1. The Federal Reserve: A Private Banking Cartel Masquerading as a Government Agency

"The Federal Reserve System is a cartel operating against the public interest."

Origins and structure. The Federal Reserve, established in 1913, is not a government agency but a private banking cartel. It consists of 12 regional Federal Reserve banks, with the New York Fed being the most powerful. These banks are owned by member commercial banks, which receive dividends for their ownership.

Misleading facade. Despite its name and appearance, the Fed is not "federal" and has no true reserves. It operates independently from government oversight, with its policies often serving the interests of major banks rather than the public. This structure allows private bankers to influence monetary policy, interest rates, and the money supply, often at the expense of the broader economy.

Consequences for the public. The Fed's operations lead to:

  • Inflation, eroding the purchasing power of citizens
  • Economic instability through boom-bust cycles
  • Concentration of wealth in the hands of financial elites
  • Lack of true accountability to the public or elected officials

2. The Jekyll Island Conspiracy: Birth of the Federal Reserve System

"Picture a party of the nation's greatest bankers stealing out of New York on a private railroad car under cover of darkness, stealthily hieing hundreds of miles South, embarking on a mysterious launch, sneaking on to an island deserted by all but a few servants, living there a full week under such rigid secrecy that the names of not one of them was once mentioned lest the servants learn the identity and disclose to the world this strangest, most secret expedition in the history of American finance."

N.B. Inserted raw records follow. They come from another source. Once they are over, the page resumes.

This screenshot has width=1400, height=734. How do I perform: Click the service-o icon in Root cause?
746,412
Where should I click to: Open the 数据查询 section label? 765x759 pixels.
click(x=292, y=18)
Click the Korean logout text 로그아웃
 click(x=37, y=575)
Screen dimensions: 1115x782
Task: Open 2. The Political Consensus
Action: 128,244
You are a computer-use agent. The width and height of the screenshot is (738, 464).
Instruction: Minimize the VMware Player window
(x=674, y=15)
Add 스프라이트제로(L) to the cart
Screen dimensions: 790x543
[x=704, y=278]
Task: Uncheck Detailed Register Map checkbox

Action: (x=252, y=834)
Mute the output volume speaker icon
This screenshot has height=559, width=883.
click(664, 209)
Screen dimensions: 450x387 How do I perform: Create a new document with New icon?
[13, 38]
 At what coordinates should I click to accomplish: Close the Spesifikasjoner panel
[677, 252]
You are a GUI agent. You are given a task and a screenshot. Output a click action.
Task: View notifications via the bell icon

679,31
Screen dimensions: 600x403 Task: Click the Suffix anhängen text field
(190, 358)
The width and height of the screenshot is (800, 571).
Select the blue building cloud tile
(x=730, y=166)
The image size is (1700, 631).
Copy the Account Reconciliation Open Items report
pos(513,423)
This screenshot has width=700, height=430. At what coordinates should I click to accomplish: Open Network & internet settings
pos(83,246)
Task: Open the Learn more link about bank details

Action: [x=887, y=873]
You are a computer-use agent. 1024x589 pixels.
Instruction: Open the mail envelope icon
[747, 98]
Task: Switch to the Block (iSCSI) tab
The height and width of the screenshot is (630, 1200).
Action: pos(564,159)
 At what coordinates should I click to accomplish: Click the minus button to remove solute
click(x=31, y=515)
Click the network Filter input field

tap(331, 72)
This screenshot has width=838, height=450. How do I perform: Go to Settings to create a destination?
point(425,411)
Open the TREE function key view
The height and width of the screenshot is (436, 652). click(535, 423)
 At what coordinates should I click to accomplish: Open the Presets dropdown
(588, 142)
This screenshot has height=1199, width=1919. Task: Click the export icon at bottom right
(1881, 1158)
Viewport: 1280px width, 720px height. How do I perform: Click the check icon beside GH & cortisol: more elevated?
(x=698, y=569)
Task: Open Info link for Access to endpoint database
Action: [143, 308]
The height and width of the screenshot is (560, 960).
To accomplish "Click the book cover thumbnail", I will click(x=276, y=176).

Secret meeting. In 1910, a group of powerful bankers met in secret on Jekyll Island, Georgia, to draft the plan for the Federal Reserve System. The attendees included:

  • Nelson W. Aldrich (Senate Republican leader)
  • A. Piatt Andrew (Assistant Secretary of the Treasury)
  • Frank Vanderlip (President of National City Bank of New York)
  • Henry P. Davison (Senior Partner at J.P. Morgan Company)
  • Charles D. Norton (President of First National Bank of New York)
  • Benjamin Strong (head of Bankers Trust Company)
  • Paul Warburg (Partner at Kuhn, Loeb & Company)

Objectives. The primary goals of this meeting were to:

  • Create a central banking system that appeared government-run but was controlled by private banks
  • Establish a mechanism to create money out of thin air
  • Shift the responsibility for bank failures from banks to taxpayers

Long-term impact. This secretive gathering laid the groundwork for the Federal Reserve Act, fundamentally altering the American monetary system and concentrating financial power in the hands of a few elite bankers.

3. Fiat Money: The Root of Economic Instability and Inflation

"The law of supply and demand is not to be conned. As the supply of money (of claims) increases relative to the supply of tangible assets in the economy, prices must eventually rise. Thus the earnings saved by the productive members of the society lose value in terms of goods."

Definition and creation. Fiat money is currency not backed by a physical commodity like gold or silver. It has value only because a government declares it legal tender. The Federal Reserve creates fiat money through:

  • Open market operations (buying government securities)
  • Adjusting the discount rate
  • Changing reserve requirements for banks

Economic consequences. The ability to create money out of thin air leads to:

  • Inflation, as more money chases the same amount of goods and services
  • Economic bubbles and subsequent crashes
  • Wealth transfer from savers to debtors
  • Encouragement of excessive government spending and debt

Historical precedent. Every fiat currency in history has eventually collapsed or been significantly devalued. Examples include:

  • The Continental Currency during the American Revolution
  • The French assignats during the French Revolution
  • The German mark in the 1920s leading to hyperinflation

4. Fractional Reserve Banking: Creating Money Out of Thin Air

"Banks are creating money based on a borrower's promise to pay (the IOU)... Banks create money by 'monetizing' the private debts of businesses and individuals."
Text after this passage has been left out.